The environmental and social impact of trees, whether planted in a city green space or as part of larger reforestation programs, is well-documented. There are local, national, and global organizations that work with businesses to coordinate donations and offer hands-on planting programs. Help Scout celebrates new customers by planting one tree per new customer through The Nature Conservancy. In 2021, the company sponsored approximately 3,000 trees and hopes to surpass that number in 2022.


2. Maintain a trail or park.

Whether your company is based in an urban area or close to wilderness, there are plenty of opportunities to play a role in maintaining local trails and greenspaces. The American Trails Association lists local trail organizations and contacts by state, which is a great way to find out about local and regional volunteer opportunities. Info about trail stewardship in National Parks is available via the National Park Service website. If you’re looking to help protect and maintain an urban park in your community, the National Parks and Recreation Association site is a good starting place to learn about advocacy and partnership opportunities to protect urban greenspaces.


3. Look after your local waterways.

We all benefit when local water sources are clean, and national and regional organizations can help you make a difference in your area. There are also industry-specific groups, like Brewers for Clean Water, which are advocating for measures that help safeguard water sources from pollution. Individual breweries can also get into the game on the local level like Allagash Brewing Company in Maine does by donating ten cents from every barrel of beer they brew to a collective of organizations working to preserve their local water source.


4. Join the club.

Values-driven businesses that feel the pull to protect the great outdoors are pooling their passions for conservation through various national and global environmental organizations. If you want to add the power of your business to the mix, check out organizations like the National Park Foundation (The North Face and L.L. Bean are both corporate partners), 1% for the Planet (founded by Patagonia founder Yvon Chouinard), and The Conservation Alliance.

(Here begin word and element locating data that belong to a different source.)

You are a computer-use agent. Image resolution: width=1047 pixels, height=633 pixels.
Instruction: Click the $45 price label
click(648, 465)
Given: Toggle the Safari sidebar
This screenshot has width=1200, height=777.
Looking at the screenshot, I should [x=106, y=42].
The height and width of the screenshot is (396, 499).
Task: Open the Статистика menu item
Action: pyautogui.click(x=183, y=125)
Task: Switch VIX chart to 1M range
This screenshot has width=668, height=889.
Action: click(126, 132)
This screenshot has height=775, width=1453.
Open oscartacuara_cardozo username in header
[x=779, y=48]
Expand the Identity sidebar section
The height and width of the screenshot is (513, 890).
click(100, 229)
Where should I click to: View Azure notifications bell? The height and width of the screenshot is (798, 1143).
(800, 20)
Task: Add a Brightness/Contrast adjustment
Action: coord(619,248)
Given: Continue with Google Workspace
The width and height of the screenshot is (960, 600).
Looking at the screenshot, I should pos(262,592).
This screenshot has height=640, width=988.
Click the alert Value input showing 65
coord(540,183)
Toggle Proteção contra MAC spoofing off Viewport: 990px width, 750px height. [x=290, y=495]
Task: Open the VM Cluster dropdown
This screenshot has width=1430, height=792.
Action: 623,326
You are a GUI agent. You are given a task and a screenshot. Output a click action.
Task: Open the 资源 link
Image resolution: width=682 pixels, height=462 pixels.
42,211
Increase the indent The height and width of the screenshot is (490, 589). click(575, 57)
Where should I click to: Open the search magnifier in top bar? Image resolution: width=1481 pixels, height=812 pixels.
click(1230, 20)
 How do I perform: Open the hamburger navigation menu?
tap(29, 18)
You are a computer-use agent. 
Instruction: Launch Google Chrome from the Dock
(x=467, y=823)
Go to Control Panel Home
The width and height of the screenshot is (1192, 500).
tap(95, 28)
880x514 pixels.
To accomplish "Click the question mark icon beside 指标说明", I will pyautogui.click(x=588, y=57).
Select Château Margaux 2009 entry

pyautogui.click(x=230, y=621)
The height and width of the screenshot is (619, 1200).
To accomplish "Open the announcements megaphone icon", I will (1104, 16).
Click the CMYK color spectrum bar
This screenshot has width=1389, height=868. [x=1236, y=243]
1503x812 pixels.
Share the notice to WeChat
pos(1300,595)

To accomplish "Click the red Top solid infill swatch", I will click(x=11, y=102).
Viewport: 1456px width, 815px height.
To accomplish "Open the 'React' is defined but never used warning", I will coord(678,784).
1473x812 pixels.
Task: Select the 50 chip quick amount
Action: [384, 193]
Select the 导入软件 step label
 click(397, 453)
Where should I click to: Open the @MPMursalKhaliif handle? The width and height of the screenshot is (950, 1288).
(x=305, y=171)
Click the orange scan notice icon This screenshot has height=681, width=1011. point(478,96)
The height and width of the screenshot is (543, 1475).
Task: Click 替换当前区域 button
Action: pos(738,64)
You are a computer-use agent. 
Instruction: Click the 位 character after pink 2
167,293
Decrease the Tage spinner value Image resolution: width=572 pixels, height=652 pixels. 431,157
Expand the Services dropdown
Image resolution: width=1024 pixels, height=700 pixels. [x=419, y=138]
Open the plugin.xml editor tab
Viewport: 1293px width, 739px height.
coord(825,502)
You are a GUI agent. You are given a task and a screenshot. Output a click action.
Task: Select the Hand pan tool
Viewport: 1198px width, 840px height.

5. Build awareness and engage your team.

As a founder, no matter if you’re leading a remote team, headquartered in a big city, or working from a rural HQ, you can raise awareness about conservation efforts and offer opportunities for employee engagement. Programs like the World Wildlife Fund’s Together@Work offer a huge variety of educational resources and opportunities to learn about conservation efforts; local and regional conservation organizations (like Friends of the Forest Preserves in Cook County, Illinois) offer day-long team-building activities; and corporate giving platforms like Selflessly can help facilitate both giving and volunteering opportunities for your team.